Suonano aspre le parole che Gesù rivolge ad alcuni giudei ma la sua durezza è comprensibile. “Dimostra che sei figlio di Dio”: così lo sfidano. Uomini e donne del suo tempo conoscono a memoria la Legge, osservano sacrifici, frequentano il Tempio.

Ma sono così chiusi di cuore da non riconoscere in Lui il figlio di Dio. Ed allora, come in un tribunale, Gesù porta prove a sostegno della sua origine divina: la testimonianza del Battista che Gesù è via, verità e vita! Quella del Padre, incontestabile, perché Dio non inganna nei suoi giudizi. Quella delle opere e delle scritture.

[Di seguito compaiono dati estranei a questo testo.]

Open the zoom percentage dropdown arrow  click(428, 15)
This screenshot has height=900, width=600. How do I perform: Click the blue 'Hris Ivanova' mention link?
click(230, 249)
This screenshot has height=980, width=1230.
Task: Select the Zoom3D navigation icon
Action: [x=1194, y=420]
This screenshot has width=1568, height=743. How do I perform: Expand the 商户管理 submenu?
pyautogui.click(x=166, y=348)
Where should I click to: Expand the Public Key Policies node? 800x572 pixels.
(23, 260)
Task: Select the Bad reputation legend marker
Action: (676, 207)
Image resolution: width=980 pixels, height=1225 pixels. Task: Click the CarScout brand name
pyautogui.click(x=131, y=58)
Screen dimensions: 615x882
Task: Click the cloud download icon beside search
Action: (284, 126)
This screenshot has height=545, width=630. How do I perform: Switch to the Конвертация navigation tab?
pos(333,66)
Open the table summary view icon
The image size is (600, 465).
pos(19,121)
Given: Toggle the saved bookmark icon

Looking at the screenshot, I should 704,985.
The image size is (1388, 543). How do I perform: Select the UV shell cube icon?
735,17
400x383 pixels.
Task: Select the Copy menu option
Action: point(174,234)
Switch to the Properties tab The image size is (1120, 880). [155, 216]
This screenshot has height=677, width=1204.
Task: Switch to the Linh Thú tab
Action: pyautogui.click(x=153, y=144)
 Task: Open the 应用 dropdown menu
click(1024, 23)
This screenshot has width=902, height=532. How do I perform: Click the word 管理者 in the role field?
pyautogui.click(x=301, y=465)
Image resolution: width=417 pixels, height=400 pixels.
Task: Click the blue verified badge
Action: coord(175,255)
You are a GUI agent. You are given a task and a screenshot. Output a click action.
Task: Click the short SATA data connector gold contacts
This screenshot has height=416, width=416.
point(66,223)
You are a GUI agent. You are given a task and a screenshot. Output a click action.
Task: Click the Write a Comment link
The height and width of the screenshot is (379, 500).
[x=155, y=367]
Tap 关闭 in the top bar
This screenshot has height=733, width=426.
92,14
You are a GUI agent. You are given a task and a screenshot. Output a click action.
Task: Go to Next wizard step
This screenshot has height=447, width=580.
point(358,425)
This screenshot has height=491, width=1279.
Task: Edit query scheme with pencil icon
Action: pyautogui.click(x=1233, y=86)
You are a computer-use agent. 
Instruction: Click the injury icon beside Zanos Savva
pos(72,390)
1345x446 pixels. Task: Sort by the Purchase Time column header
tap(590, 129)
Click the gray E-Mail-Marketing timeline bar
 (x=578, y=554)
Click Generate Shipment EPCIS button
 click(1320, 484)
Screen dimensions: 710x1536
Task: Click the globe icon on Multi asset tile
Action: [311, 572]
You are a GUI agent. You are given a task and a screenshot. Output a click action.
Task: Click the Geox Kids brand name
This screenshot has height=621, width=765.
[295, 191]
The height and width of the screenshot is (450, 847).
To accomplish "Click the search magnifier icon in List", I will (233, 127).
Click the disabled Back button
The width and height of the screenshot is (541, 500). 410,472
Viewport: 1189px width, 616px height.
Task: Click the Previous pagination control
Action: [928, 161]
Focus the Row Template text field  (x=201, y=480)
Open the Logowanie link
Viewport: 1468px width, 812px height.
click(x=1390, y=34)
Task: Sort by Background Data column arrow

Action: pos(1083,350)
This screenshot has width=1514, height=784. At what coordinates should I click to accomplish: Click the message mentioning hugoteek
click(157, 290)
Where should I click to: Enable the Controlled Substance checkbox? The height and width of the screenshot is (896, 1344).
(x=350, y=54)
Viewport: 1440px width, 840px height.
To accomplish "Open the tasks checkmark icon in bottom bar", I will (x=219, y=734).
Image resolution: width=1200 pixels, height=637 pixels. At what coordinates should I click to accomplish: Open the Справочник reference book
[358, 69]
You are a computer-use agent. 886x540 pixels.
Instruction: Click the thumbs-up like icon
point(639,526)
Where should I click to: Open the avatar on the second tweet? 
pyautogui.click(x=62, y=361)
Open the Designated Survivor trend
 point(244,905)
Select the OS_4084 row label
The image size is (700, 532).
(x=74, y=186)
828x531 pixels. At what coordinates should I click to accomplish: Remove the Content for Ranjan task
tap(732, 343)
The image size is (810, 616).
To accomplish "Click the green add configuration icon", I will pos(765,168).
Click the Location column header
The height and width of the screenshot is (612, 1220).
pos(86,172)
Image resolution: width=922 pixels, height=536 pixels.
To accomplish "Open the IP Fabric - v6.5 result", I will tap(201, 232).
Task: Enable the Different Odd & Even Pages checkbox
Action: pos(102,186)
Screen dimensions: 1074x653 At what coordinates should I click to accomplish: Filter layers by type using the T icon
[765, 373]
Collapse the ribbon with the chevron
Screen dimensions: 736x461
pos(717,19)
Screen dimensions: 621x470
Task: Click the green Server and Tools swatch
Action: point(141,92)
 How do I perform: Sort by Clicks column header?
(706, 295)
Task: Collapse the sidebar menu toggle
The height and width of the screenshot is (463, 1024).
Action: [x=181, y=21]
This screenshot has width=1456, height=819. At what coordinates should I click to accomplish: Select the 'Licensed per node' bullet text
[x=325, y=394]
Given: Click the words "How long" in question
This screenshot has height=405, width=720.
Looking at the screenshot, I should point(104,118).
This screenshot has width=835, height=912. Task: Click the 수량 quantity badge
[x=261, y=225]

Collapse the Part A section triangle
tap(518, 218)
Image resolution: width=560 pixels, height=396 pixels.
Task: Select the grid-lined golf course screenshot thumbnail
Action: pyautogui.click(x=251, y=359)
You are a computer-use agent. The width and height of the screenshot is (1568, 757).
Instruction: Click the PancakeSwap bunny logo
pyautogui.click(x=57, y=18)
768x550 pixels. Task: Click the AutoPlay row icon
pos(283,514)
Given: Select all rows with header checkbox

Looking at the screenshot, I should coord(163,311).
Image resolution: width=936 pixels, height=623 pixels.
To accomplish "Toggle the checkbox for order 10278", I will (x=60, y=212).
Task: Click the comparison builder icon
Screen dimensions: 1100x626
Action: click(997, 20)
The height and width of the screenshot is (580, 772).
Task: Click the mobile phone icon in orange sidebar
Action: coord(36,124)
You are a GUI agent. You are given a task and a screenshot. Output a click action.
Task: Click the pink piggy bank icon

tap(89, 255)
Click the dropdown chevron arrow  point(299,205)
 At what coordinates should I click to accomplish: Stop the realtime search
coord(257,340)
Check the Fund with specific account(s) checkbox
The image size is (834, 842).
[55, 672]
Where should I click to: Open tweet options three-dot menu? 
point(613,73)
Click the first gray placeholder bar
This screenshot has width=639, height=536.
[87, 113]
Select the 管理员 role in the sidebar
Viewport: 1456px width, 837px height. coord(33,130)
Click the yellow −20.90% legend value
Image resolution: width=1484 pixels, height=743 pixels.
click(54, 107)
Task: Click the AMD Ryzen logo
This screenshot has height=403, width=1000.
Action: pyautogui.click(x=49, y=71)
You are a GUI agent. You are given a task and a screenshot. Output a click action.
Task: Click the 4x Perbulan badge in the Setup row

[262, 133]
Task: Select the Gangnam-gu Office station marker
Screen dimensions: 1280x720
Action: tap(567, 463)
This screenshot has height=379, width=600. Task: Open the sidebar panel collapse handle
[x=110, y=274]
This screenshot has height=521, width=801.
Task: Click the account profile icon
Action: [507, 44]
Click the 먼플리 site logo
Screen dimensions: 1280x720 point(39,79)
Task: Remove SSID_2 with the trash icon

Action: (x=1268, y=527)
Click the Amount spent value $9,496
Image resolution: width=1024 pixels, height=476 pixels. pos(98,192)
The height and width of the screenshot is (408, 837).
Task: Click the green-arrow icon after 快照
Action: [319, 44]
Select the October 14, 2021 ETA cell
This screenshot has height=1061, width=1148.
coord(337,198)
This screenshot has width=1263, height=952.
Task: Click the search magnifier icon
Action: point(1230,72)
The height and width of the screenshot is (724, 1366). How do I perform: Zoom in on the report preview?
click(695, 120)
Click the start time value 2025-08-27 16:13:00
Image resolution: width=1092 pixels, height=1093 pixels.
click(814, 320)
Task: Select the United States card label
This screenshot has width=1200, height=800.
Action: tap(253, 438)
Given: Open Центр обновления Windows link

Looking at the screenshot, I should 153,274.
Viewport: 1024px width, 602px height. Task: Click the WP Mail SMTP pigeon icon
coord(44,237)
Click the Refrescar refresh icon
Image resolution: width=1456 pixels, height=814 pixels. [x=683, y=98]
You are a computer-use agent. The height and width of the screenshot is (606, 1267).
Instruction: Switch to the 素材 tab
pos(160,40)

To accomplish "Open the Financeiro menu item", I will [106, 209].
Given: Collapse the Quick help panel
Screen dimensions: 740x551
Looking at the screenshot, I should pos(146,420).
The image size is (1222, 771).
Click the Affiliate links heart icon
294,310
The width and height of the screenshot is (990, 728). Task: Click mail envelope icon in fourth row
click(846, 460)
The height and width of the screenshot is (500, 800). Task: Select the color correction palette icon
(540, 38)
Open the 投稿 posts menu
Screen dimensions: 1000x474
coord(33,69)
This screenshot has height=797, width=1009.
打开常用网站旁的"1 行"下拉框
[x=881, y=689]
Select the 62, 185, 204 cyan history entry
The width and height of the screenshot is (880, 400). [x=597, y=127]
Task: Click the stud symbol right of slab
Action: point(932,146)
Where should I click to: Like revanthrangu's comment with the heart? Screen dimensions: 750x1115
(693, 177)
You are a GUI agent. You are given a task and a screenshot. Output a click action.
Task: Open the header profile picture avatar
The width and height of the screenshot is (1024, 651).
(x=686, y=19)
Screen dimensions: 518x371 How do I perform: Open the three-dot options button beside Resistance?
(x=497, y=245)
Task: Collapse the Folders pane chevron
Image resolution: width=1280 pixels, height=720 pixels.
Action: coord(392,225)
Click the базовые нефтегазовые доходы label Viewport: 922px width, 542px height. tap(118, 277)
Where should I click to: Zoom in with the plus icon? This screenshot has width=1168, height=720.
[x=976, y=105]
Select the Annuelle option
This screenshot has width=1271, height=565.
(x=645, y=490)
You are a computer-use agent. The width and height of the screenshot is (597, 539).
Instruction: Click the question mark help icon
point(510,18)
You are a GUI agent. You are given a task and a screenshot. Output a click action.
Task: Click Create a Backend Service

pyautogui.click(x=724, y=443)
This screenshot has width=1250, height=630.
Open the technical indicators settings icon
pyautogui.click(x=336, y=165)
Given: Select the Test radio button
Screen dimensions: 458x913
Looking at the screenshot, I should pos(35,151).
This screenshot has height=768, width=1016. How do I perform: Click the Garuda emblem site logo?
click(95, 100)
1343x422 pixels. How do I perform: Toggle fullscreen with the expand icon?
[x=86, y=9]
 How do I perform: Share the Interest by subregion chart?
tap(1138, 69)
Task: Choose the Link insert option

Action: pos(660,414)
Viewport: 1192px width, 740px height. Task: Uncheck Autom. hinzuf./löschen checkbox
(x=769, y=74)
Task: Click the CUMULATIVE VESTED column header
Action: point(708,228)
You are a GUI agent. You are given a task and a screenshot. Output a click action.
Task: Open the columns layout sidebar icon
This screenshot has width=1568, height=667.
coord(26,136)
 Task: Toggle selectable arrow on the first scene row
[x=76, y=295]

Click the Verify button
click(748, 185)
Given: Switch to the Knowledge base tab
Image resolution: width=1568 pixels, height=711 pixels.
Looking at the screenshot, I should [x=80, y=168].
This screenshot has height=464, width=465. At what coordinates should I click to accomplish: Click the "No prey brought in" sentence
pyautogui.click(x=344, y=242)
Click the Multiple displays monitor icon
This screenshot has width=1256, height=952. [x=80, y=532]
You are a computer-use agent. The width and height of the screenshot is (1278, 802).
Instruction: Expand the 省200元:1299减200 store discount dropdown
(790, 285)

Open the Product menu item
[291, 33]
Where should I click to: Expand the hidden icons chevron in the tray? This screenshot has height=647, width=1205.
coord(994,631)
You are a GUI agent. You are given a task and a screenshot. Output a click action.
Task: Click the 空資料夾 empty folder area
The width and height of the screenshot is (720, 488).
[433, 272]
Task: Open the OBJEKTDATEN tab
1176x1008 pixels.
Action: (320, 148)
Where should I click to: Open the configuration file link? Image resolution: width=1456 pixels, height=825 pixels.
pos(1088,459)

Ma in quell’aula virtuale, nulla sembra bastare. E forse è ancora così. Siamo alla continua ricerca di conferme, segni, miracoli, che dimostrino l’esistenza e la presenza di Dio accanto a noi. Come i giudei, non vogliamo vedere l’amore infinito tra un Padre di misericordia ed un Figlio d’amore donato per la salvezza dell’uomo.

Prima o poi, però, anche ai più diffidenti capiterà di scoprire che, Gesù lascia sempre aperta la via che porta alla verità.